* **Set exercise 1**:
Copy the rows from the line containing "The height and width of the screenshot is (310, 1219)." to the line containing "will tap(1457, 1126).", keeping every character as it is.

I give it a four because of the research and the context that the research is put in, which is remarkable, important and devastating. It isn't an easy read, and certainly not an enjoyable one. It is utterly horrifying - 36 million dead (according to the author who seems to have done a more thorough job of backing up that claim than previous books have done with their numbers) from starvation and violence associated with the famine. It is as terrifying a depiction of the horrors perpetrated by ideology on society as I have ever read. If there are any lessons to be learned after getting through it, they are of the necessity of speaking truth to power and the vital importance of a free and independent press as any society's first line of defense. It is nauseating to think that any society, culture, political system was ever capable to doing something like this and cautionary to think that every society, culture and political system is capable of doing the same to lesser or greater degrees if left unchecked. This is an extremely scary book to read.
Yang Jisheng’s book is an excellent example of the distinction between a good book and a great reading experience. His study of the Chinese famine of 1958-62 provides a detailed account of the origins of the famine and its impact upon the population, one that is supported by interviews with survivors and information pried from still-restricted archives. He relates his findings in chapters filled with detail, which collectively make for powerful reading. Yet this is not the same as saying that Yang’s spare, factual prose is enjoyable reading, as the sheer enormity of his subject makes such an experience impossible.
Trying to master this enormity is no small feat. In this respect, Yang’s book serves as a refutation of the infamous line attributed to Joseph Stalin that while a single death is a tragedy, a million is just a statistic. Such reduction is even more difficult to resist when the toll is even greater, as estimates of the dead from the famine range from 15 to as many as 55 million people, with Yang himself admitting that his own research-based estimate of 36 million starvation deaths is probably too low. Even these numbers understate the scale of the crisis, as they leave out the other “unnatural deaths” resulting from the famine, and the shortfall in births both by choice and because of the physical effects of starvation. With such figures, it is too easy to lose a sense of the individuals who comprise them.
To identify the individuals who made up those numbers, Yang focuses on the famine in four provinces: Henan, Gansu, Sichuan, and Anhui. In separate chapters he describes the course of events in each of them, recounting the stories of the people who suffered and starved. This approach also allows him to describe the various responses by local and regional officials to the crisis as it unfolded before them. As peasants scraped bark off trees, dug up roots, and even resorted to cannibalism in their search for sustenance, the response of cadres ranged from outright denial that a food shortage even existed to requests for aid from the central government. Yet the efforts of those who resorted to the latter often led to their denunciation by their superiors as “right deviationists,” resulting in public humiliation, physical beatings, and dismissal from their posts.

* **Set exercise 2**:
List the provinces the book review names as the focus of Yang's study of the famine.

* **Record extracts**:
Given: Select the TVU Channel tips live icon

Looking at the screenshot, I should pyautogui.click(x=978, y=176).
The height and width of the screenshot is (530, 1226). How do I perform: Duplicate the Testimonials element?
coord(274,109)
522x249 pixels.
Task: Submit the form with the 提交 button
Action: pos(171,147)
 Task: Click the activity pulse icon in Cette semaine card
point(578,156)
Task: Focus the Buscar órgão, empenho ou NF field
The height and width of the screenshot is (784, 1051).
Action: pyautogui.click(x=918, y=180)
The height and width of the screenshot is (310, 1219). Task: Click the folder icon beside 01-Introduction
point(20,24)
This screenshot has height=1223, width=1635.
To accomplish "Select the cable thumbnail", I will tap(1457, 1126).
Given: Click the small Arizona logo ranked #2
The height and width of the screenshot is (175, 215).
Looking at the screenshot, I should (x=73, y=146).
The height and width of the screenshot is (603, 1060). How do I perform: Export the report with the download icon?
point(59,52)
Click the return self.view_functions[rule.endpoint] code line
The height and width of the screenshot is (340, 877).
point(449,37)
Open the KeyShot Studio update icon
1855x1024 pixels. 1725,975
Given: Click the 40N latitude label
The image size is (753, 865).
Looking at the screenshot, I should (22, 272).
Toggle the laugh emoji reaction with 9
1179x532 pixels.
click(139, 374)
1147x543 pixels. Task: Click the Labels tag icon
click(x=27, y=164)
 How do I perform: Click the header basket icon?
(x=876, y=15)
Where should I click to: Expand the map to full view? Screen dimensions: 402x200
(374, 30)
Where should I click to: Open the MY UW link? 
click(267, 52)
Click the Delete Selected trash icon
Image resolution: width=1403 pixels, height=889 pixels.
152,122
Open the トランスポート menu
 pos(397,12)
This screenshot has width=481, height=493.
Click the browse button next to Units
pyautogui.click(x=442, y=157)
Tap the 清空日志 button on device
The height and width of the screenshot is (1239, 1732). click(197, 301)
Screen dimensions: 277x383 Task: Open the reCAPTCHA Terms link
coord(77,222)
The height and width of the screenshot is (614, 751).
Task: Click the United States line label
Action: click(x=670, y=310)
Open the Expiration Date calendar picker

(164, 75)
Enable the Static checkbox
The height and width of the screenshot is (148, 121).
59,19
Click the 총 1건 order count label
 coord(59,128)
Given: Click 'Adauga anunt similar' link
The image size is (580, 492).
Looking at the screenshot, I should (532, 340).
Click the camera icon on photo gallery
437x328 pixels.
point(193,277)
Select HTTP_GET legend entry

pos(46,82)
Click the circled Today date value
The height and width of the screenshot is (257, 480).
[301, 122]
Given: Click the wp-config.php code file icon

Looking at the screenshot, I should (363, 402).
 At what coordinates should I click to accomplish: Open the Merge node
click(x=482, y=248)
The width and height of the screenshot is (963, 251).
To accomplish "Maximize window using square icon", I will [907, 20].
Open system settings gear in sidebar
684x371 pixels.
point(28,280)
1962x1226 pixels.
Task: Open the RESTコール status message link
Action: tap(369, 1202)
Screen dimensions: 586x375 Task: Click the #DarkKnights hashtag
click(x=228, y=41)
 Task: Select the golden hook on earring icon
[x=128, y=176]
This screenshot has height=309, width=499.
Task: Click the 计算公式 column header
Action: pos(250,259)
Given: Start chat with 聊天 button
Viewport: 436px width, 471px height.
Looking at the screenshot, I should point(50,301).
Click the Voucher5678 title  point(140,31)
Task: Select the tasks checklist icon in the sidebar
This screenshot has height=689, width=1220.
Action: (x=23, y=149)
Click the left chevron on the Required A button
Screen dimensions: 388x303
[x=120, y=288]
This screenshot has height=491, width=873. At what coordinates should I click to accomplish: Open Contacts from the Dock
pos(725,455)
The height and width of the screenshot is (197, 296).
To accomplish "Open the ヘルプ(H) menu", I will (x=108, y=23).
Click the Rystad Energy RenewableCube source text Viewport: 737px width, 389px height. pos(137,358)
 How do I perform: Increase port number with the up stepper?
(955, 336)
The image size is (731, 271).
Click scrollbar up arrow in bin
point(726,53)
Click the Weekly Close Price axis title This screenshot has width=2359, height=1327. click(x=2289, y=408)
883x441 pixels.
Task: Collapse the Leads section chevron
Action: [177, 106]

* **Result 1**:
The height and width of the screenshot is (310, 1219). Task: Click the folder icon beside 01-Introduction
point(20,24)
This screenshot has height=1223, width=1635.
To accomplish "Select the cable thumbnail", I will tap(1457, 1126).

* **Result 2**:
Henan, Gansu, Sichuan, Anhui